Ricopia parola per parola tutti i record qui sotto, lasciando fuori le immagini.

::::::::

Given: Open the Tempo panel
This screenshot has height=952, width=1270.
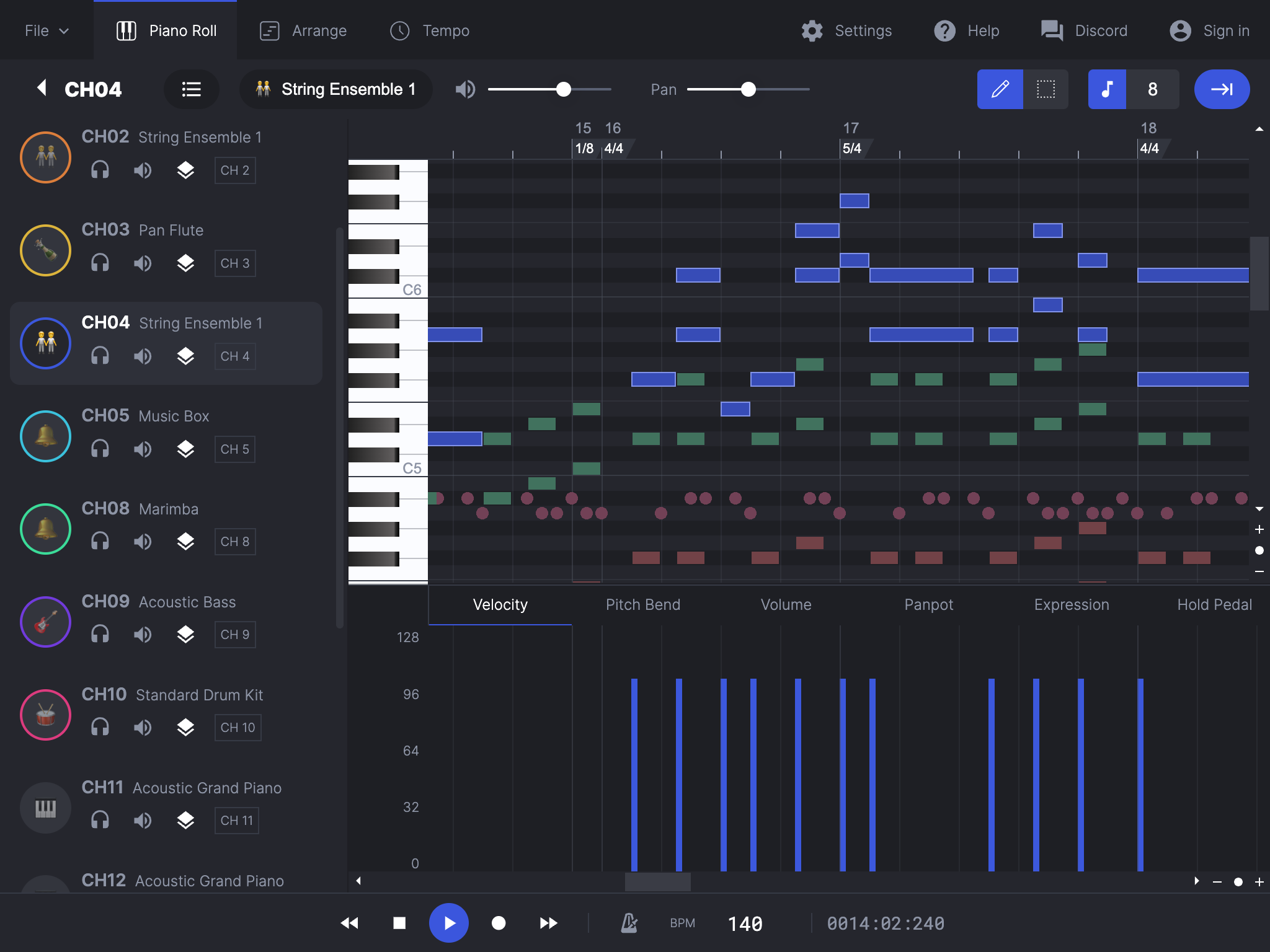Looking at the screenshot, I should [x=429, y=30].
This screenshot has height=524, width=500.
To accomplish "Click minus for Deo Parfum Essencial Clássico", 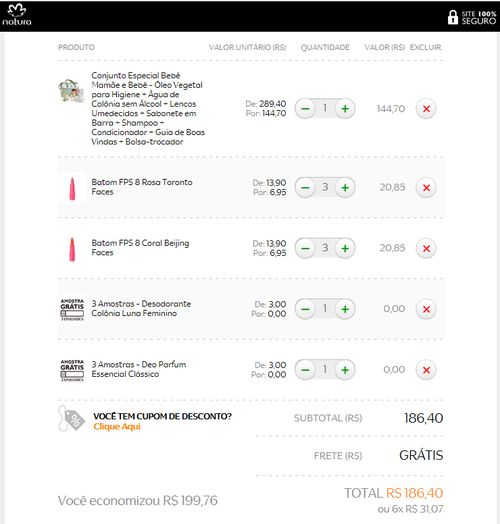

::::::::

- [RISPOSTA CORRETTA]:
Given: Open the Tempo panel
This screenshot has height=952, width=1270.
Looking at the screenshot, I should [x=429, y=30].
This screenshot has height=524, width=500.
To accomplish "Click minus for Deo Parfum Essencial Clássico", 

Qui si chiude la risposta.